| ACTION ITEM |
Only the lines with the string "agent" are needed; return each of them from the entries below.

[Stored data]
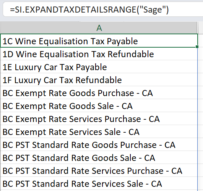Screen dimensions: 203x191
Task: Select cell 1E Luxury Car Tax Payable
Action: [99, 67]
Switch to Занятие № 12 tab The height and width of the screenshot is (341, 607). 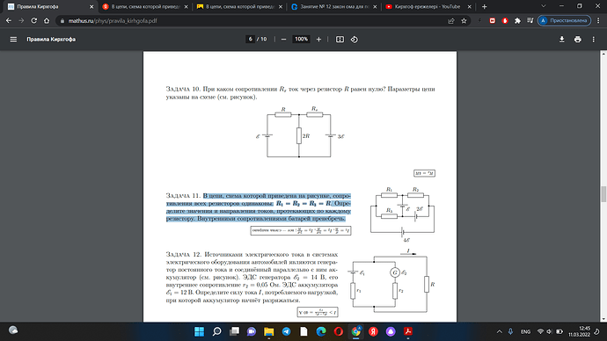(x=333, y=6)
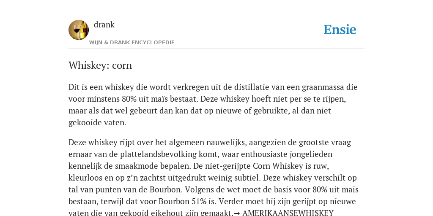The width and height of the screenshot is (433, 216).
Task: Click the word 'enthousiaste' in the paragraph
Action: pyautogui.click(x=265, y=154)
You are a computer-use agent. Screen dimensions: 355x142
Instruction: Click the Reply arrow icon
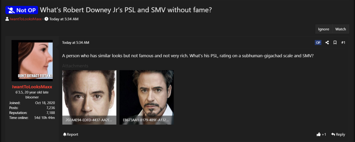point(333,135)
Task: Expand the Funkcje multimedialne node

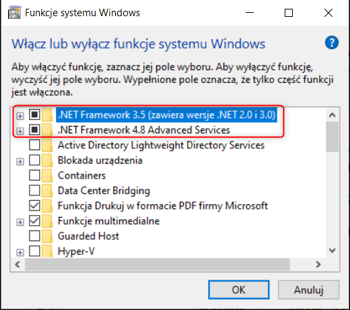Action: pos(20,222)
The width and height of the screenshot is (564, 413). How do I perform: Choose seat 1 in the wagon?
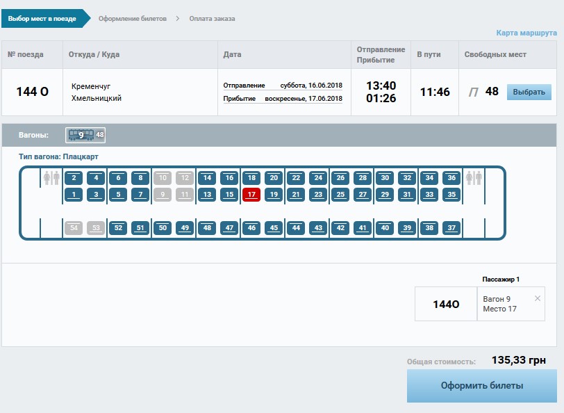tap(74, 195)
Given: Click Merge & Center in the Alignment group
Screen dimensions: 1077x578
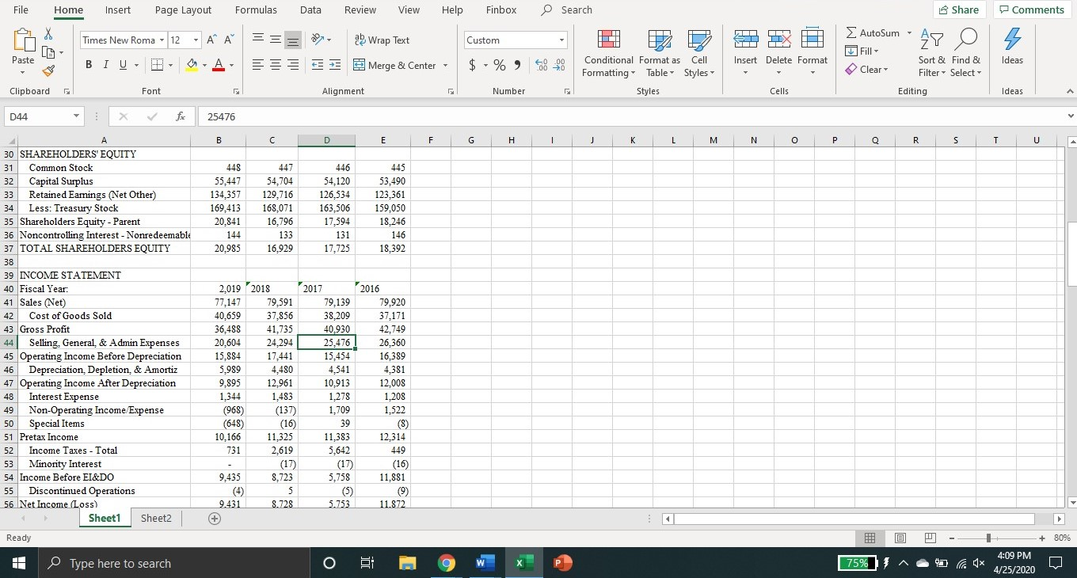Looking at the screenshot, I should pos(394,65).
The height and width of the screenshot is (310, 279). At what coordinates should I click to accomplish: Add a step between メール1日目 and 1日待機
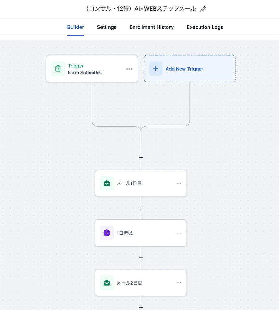(141, 208)
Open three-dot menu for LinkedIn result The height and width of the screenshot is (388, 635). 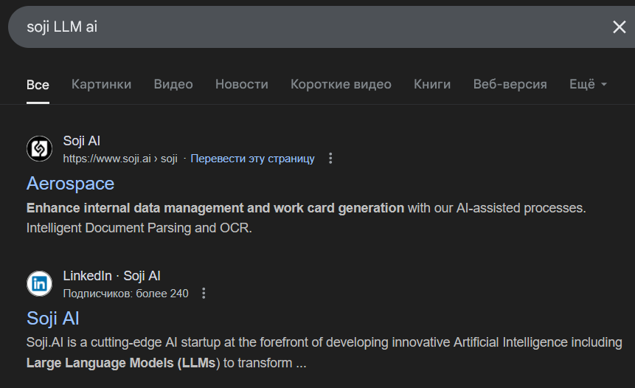click(204, 294)
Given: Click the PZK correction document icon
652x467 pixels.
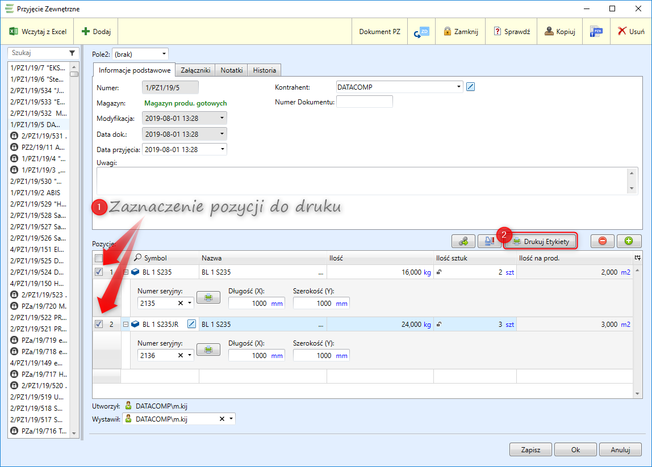Looking at the screenshot, I should pos(596,32).
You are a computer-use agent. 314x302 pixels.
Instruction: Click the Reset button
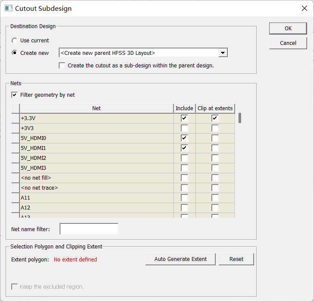click(236, 259)
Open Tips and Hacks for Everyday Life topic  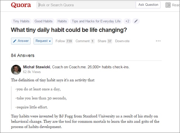(x=96, y=21)
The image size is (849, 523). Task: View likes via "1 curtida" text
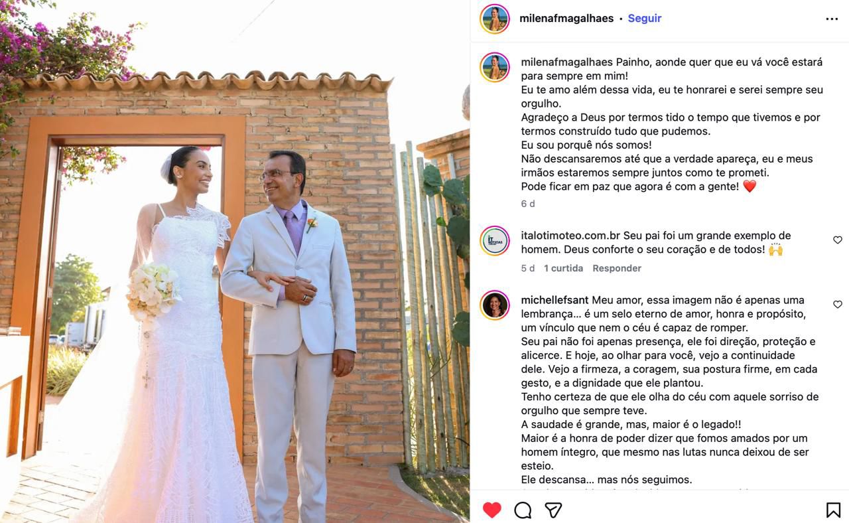(563, 268)
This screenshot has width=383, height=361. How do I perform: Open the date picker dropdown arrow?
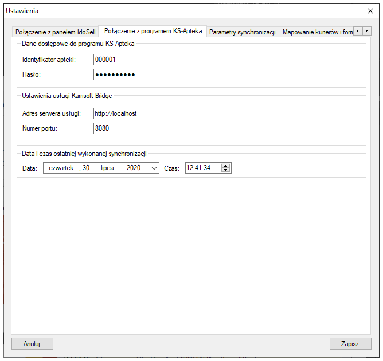point(154,168)
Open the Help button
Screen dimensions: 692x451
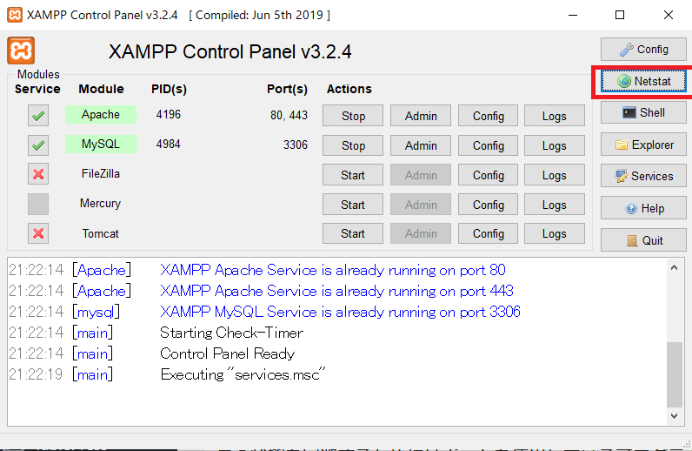pyautogui.click(x=643, y=208)
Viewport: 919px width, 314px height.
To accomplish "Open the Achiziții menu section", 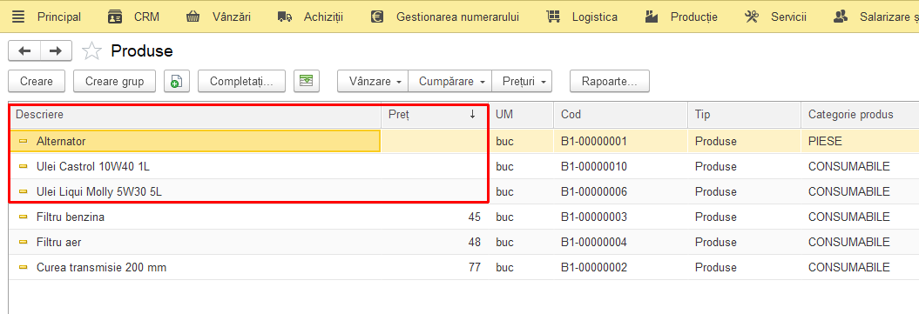I will [x=311, y=17].
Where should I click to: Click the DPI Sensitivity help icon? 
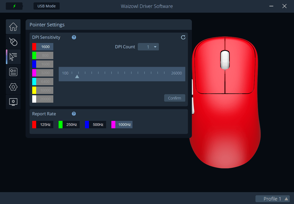(x=74, y=37)
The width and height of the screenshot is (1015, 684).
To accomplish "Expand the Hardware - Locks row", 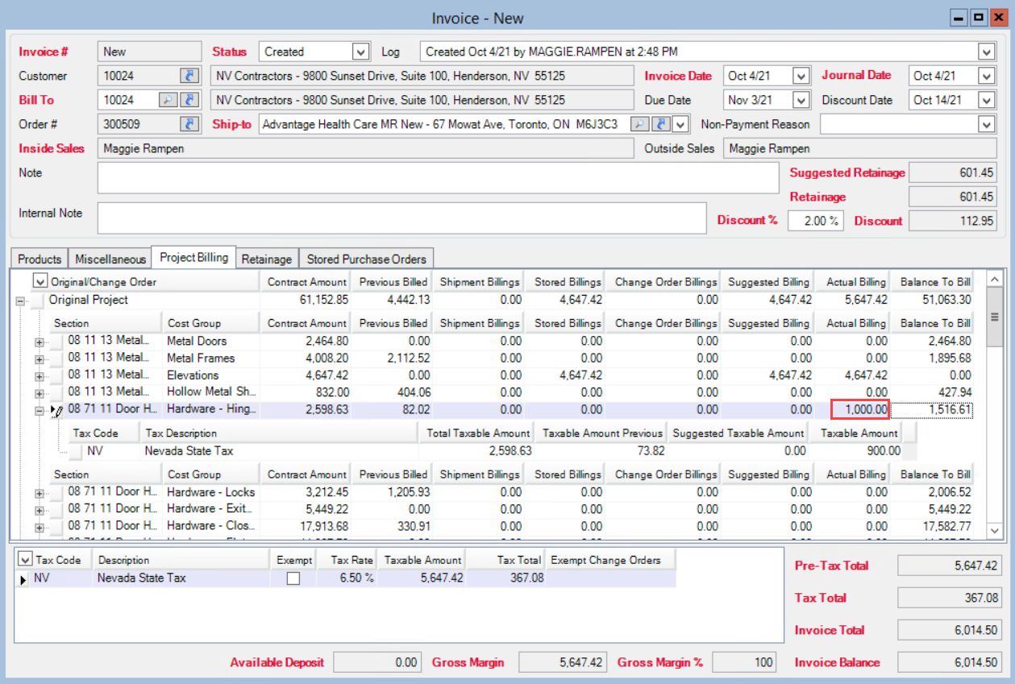I will (x=39, y=493).
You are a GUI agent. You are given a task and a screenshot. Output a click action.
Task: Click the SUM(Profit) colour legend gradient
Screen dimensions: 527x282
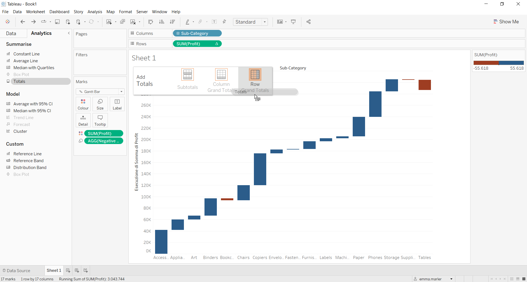[x=499, y=63]
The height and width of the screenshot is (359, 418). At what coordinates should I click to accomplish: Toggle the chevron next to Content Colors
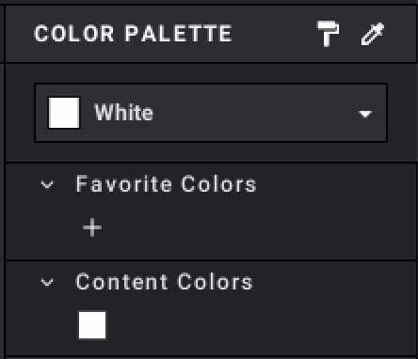[x=47, y=282]
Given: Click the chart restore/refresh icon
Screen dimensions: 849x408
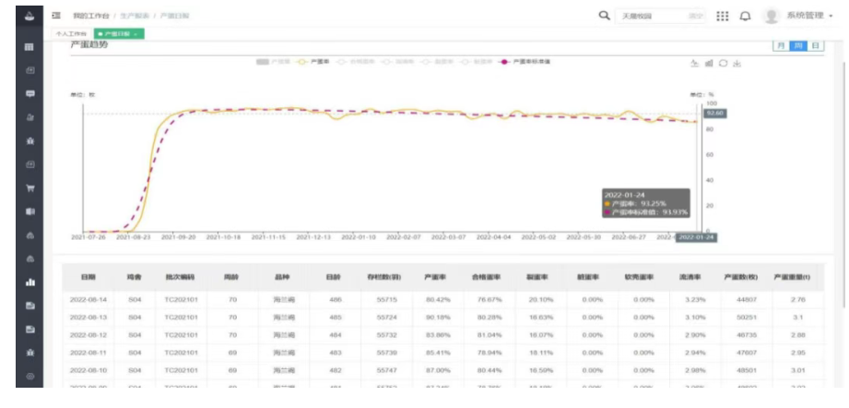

| EXERCISE SOLUTION |
You are a computer-use agent. Screen dimensions: 355x142
You are a computer-use agent. 314x302 pixels.
You are a GUI agent. You are given a task and a screenshot. Output a click action.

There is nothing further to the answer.